More than Covid, more than higher construction costs, local councils link the undersupply of social housing to what’s known as the “four-stage process” – the heavily bureaucratic and massively time-consuming process that the Department of Housing and the Department of Public Expenditure and Reform makes them go through when they want to build directly.

To secure capital funding to build under the Department of Housing’s Social Housing Investment Programme (SHIP), councils must first make the business case for the project before securing pre-planning approval. The first two phases are said to be relatively straightforward.

However, it’s the next two stages where the problems start. Under the pre-tender design stage – stage three of the process – the local authority’s architects must engage with the Department of Housing’s architects to agree the final design, a back and forward process that can take months.

When the final design is agreed, the councils, under the final cost-appraisal and procurement stage, must haggle with the department on what they think the tender price should be, mindful of various price caps set by the department, and rather weirdly before actually going out and procuring a builder to do the work.

The price they agree with the department may not be the price they can secure in the marketplace. In a period of rapid cost price inflation, this process has become extremely difficult.

The department also forces councils to adopt a new procurement process for each project rather than allowing them keep a panel of prospective builders on tap through a framework agreement like in other sectors.

If the proposed project is a mixed tenure development with affordable and disability-adapted units alongside standard social housing units, there are adifferent funding streams, each requiring their own four-stage process, that must be navigated in parallel.

All in, the pre-construction process is meant to take 52 weeks (with an additional one to two years for construction). In reality, it takes two or three years before a brick is even laid on the ground. Central government imposes these cost-control strictures.

But they are so rigorous that councils say they are effectively disincentivised to build, an irony given the lack of cost control we’ve seen with some of the bigger capital projects like the children’s hospital.

Either way, a great public-sector housing build, something that is badly needed and something that could ease pressure right through the system, evades us.

The social housing delivery target for 2022 is 9,000 units (the full-year figure hasn’t been published yet) but it’s not likely to be achieved and is likely to be in the region of 6,500-7,500, according to insiders. In 1975, the then government, with a fraction of the financial resources of the current one, built 8,800 social homes, a record that is still to be eclipsed despite the severity of the current housing crisis.

Data for analysis

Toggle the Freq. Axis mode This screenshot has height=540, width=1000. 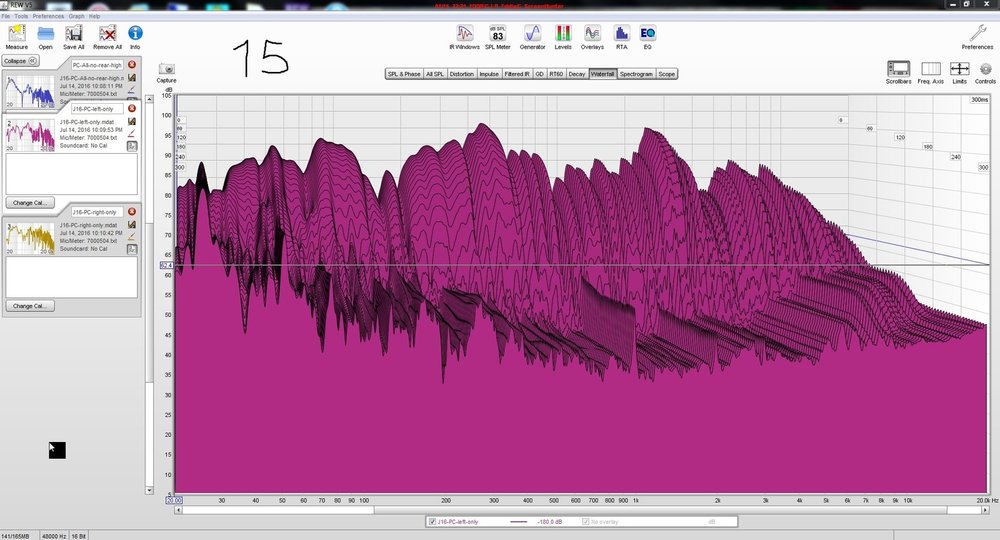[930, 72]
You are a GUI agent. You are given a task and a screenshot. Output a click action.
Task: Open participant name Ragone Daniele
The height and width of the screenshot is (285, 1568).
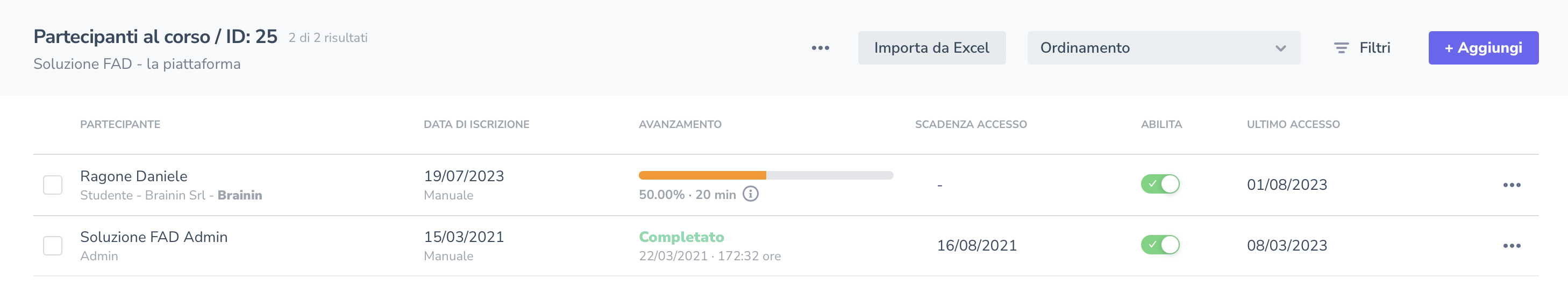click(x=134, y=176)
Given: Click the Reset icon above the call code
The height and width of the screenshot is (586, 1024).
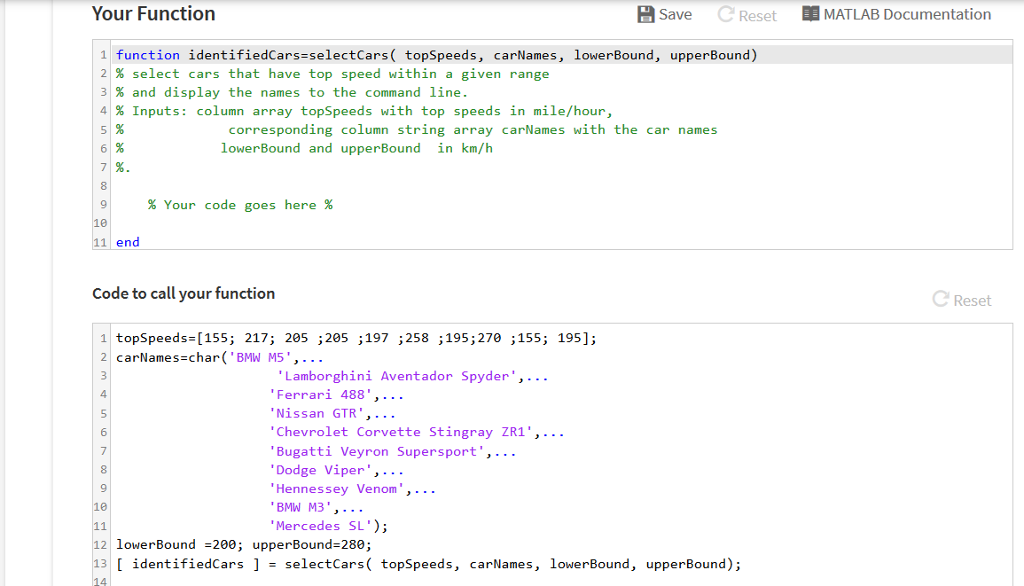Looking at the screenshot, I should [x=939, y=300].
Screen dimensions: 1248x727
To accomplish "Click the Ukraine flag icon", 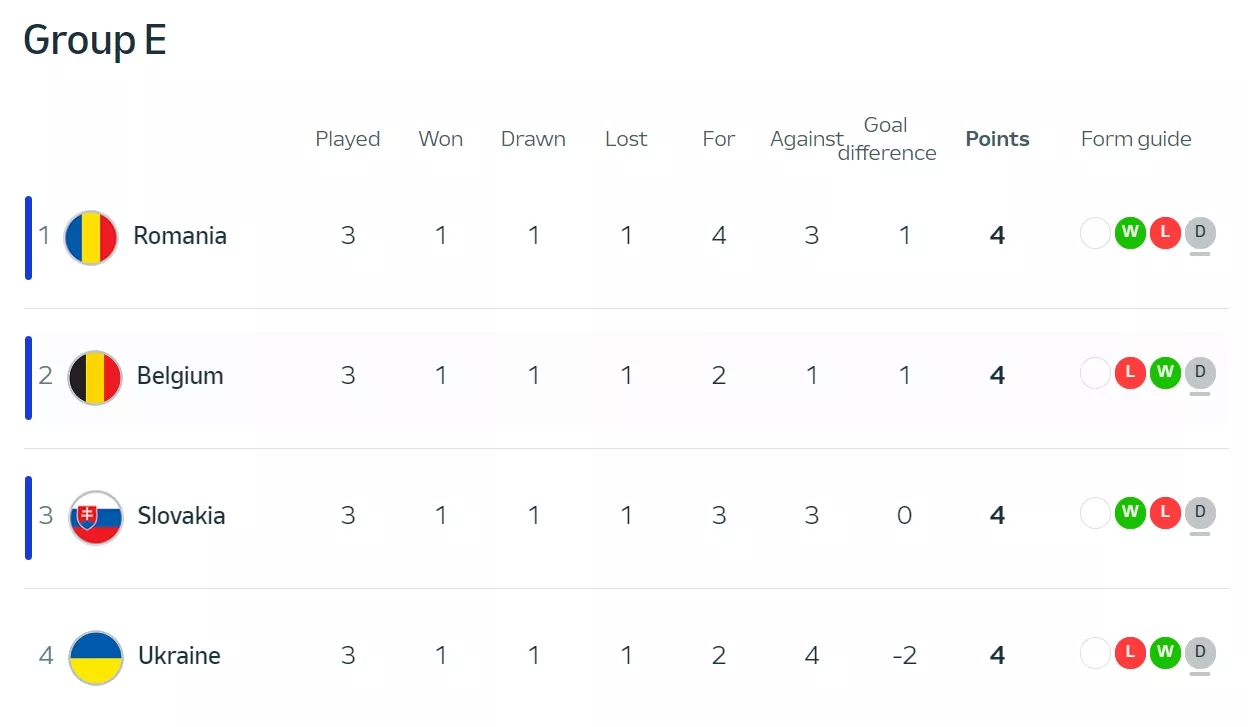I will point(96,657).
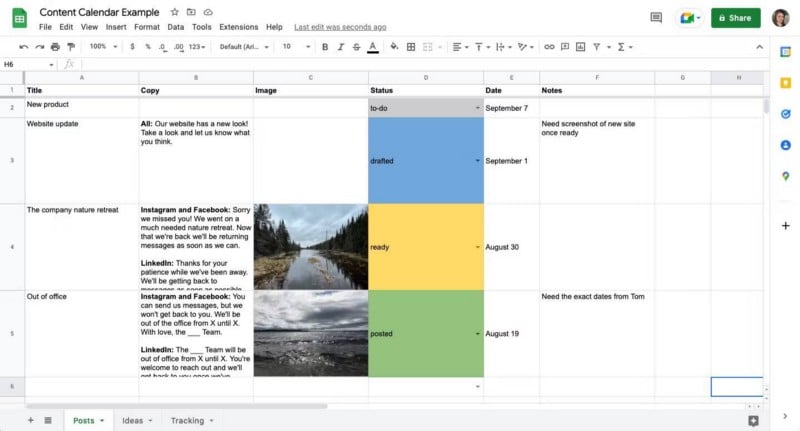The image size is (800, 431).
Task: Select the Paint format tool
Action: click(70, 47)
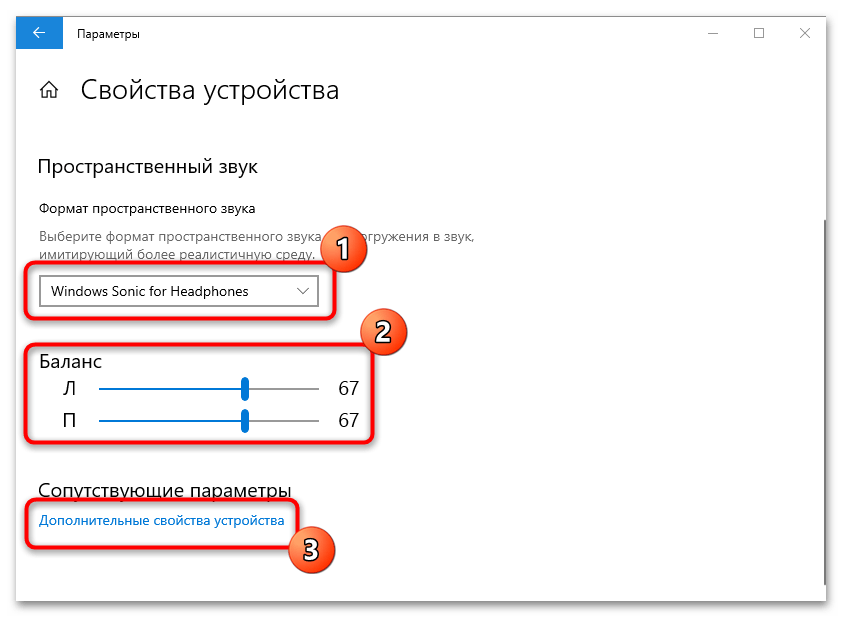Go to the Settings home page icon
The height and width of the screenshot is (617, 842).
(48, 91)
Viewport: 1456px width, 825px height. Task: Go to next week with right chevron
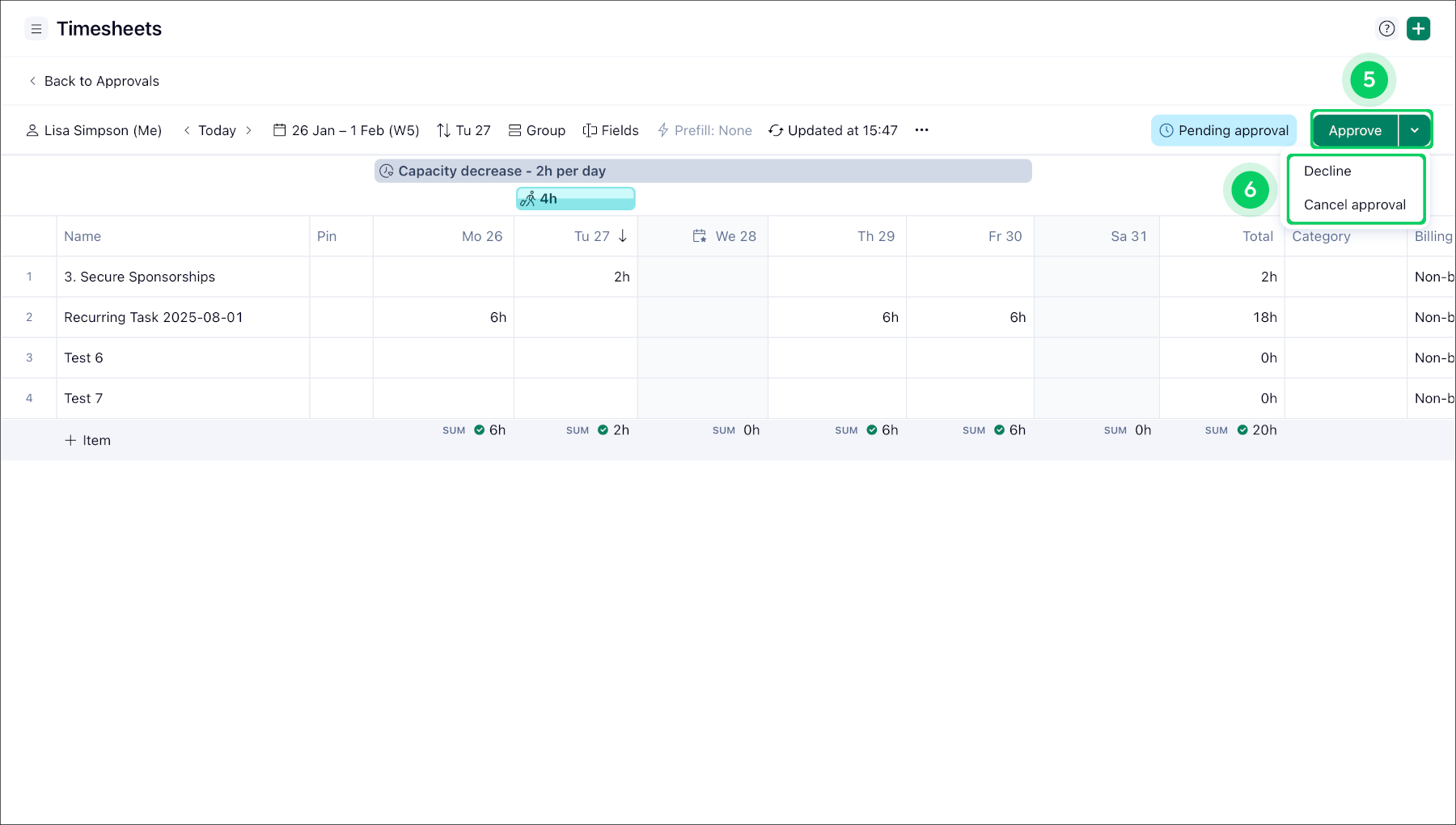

Required tasks
(a) Decide whether each statement agrees with the social housing passage: (i) the pre-construction process is meant to take 52 weeks; (ii) councils are allowed to keep a panel of builders through a framework agreement; (iii) the first two phases are said to be the hardest. Answer yes or no for each, quoting the deciding words.
(b) Reproduce the part of the social housing passage starting with "But they are" and going on through "system, evades us.".
Draw only on the social housing passage, not on the rows.

Your written answers
(a)
(i) Yes: "the pre-construction process is meant to take 52 weeks"
(ii) No: "The department also forces councils to adopt a new procurement process for each project rather than allowing them keep a panel of prospective builders on tap through a framework agreement"
(iii) No: "The first two phases are said to be relatively straightforward."

(b)
But they are so rigorous that councils say they are effectively disincentivised to build, an irony given the lack of cost control we’ve seen with some of the bigger capital projects like the children’s hospital.

Either way, a great public-sector housing build, something that is badly needed and something that could ease pressure right through the system, evades us.